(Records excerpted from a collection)
# # #

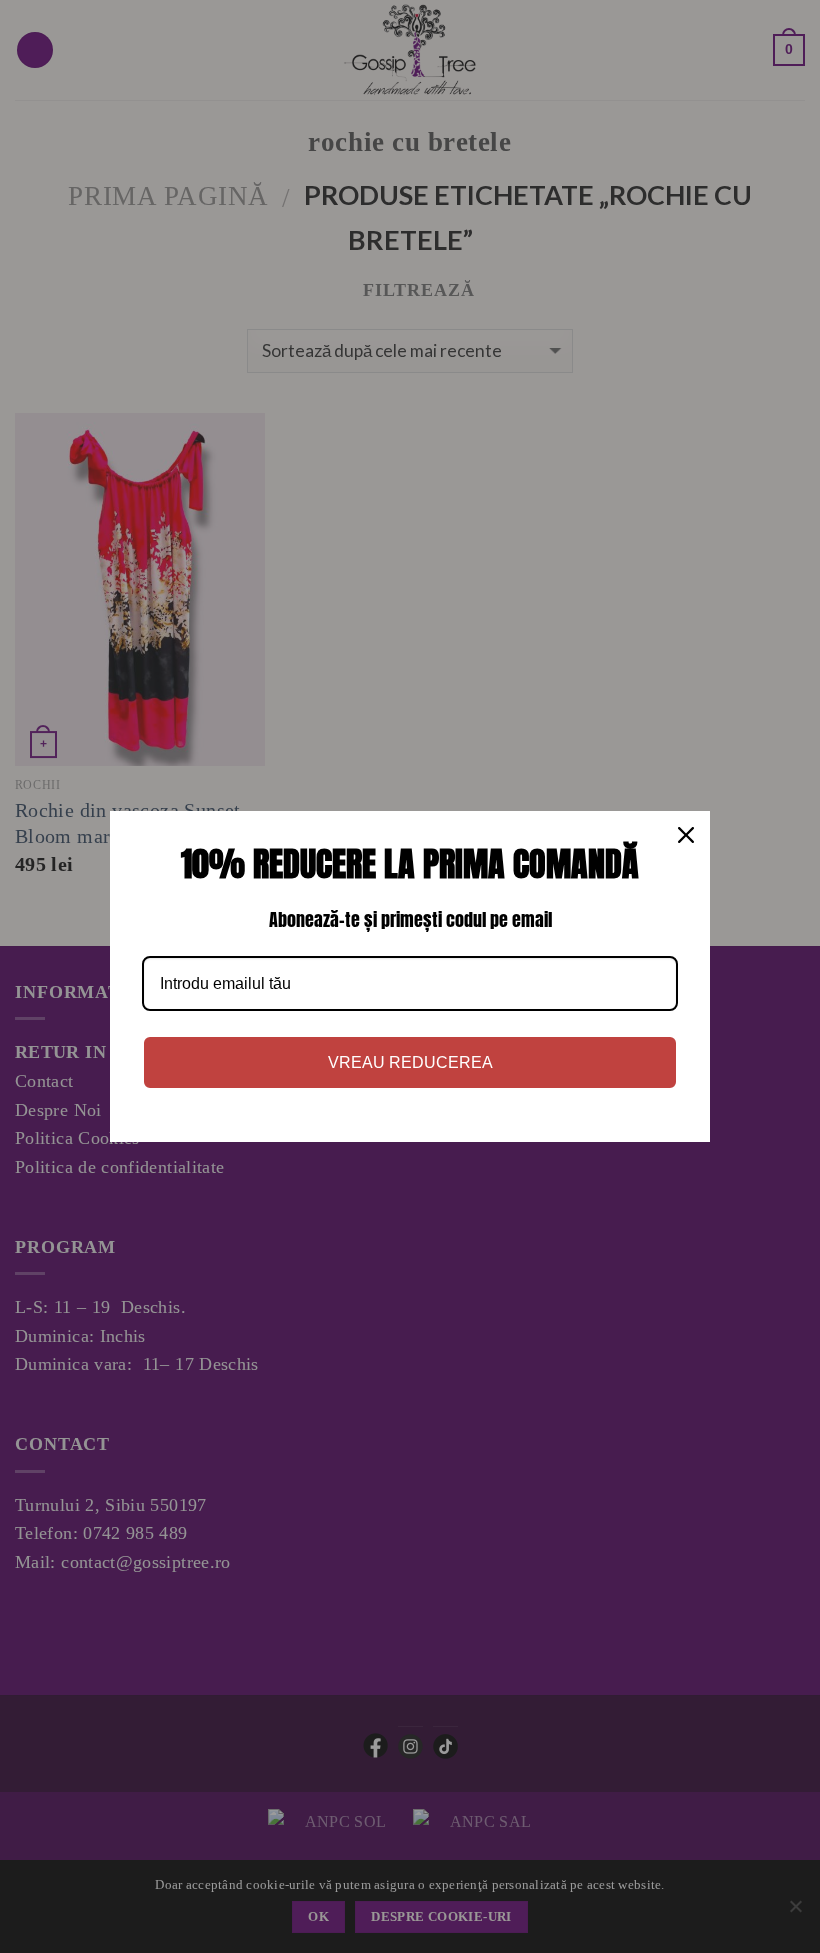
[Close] (686, 835)
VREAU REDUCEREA (410, 1062)
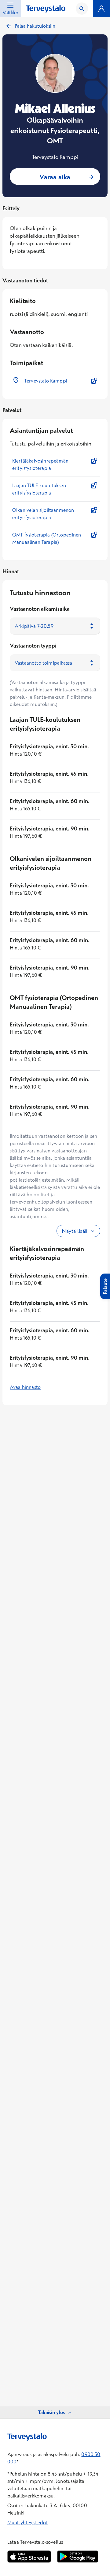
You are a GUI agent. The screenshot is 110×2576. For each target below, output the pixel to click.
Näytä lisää (75, 1231)
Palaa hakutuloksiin (35, 26)
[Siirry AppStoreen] (29, 2556)
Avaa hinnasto (25, 1387)
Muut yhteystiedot (27, 2522)
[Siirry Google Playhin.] (77, 2556)
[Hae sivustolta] (82, 8)
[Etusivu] (45, 9)
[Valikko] (101, 8)
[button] (55, 380)
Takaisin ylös (51, 2412)
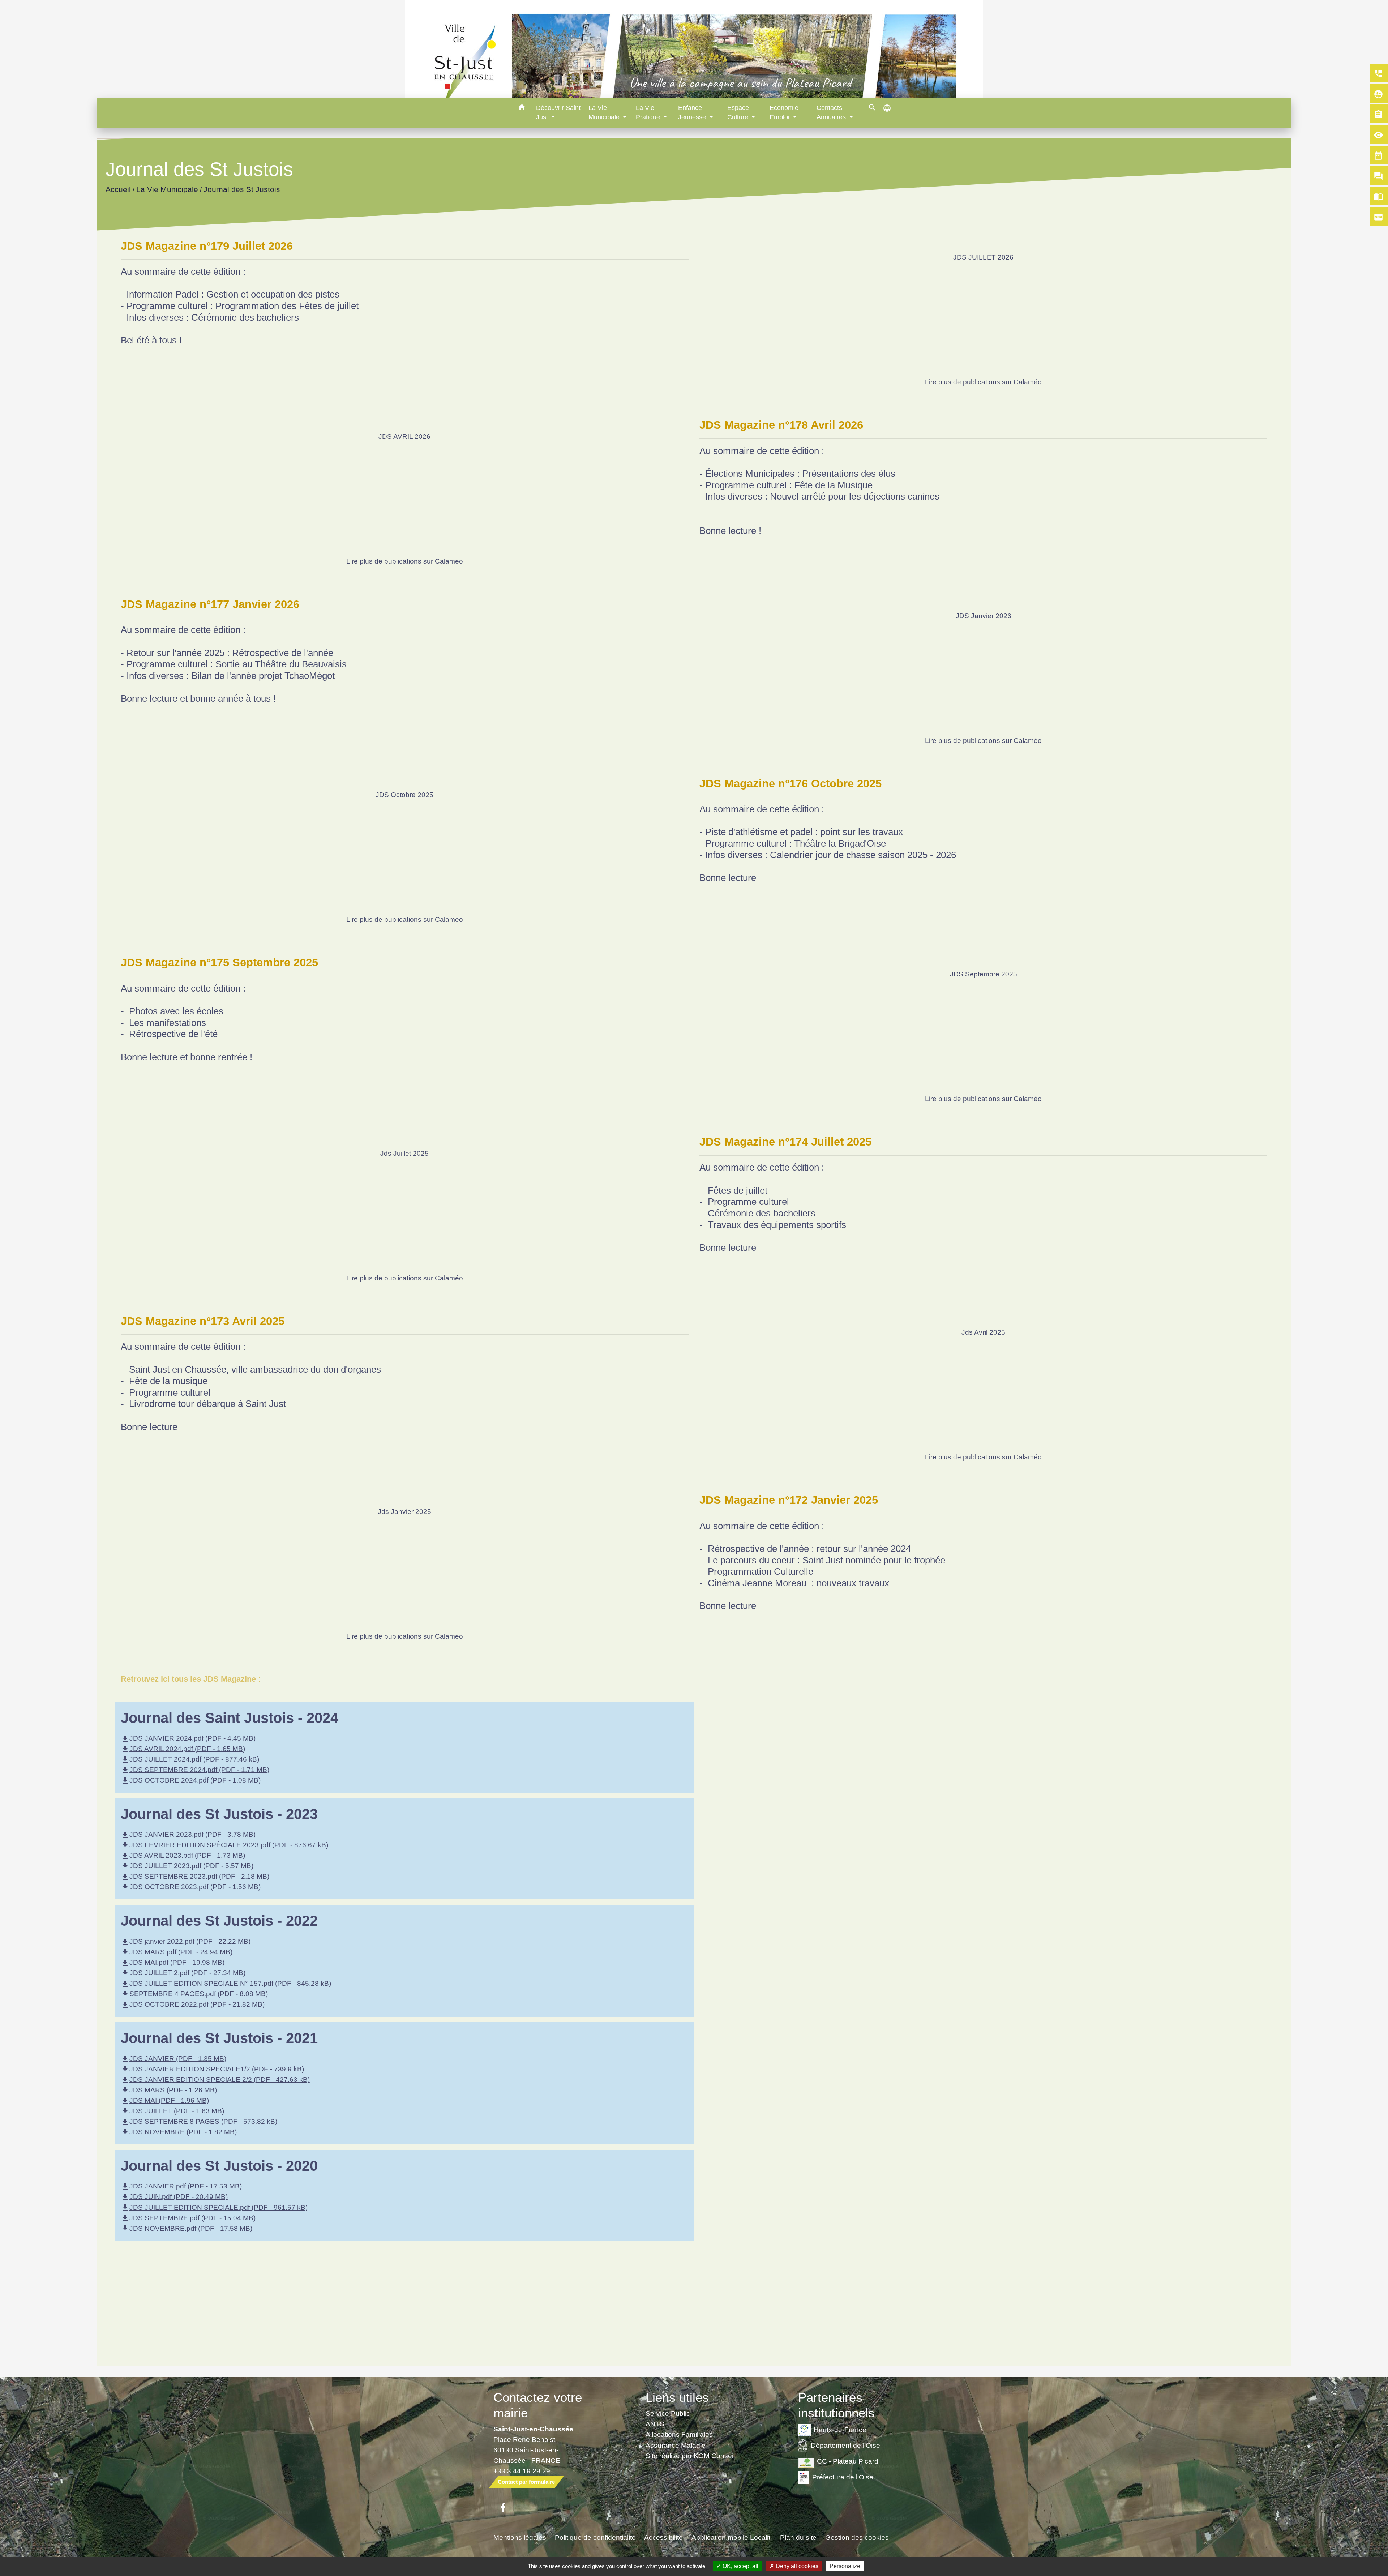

# # #

* **What to work on**
Quote each entry above verbatim and drop the pictures.

* **Solution to this task**
[Close] (686, 835)
VREAU REDUCEREA (410, 1062)
You are a GUI agent. The screenshot is 110×2576. For each target below, output the pixel to click.
Näytä lisää (75, 1231)
Palaa hakutuloksiin (35, 26)
[Siirry AppStoreen] (29, 2556)
Avaa hinnasto (25, 1387)
Muut yhteystiedot (27, 2522)
[Siirry Google Playhin.] (77, 2556)
[Hae sivustolta] (82, 8)
[Etusivu] (45, 9)
[Valikko] (101, 8)
[button] (55, 380)
Takaisin ylös (51, 2412)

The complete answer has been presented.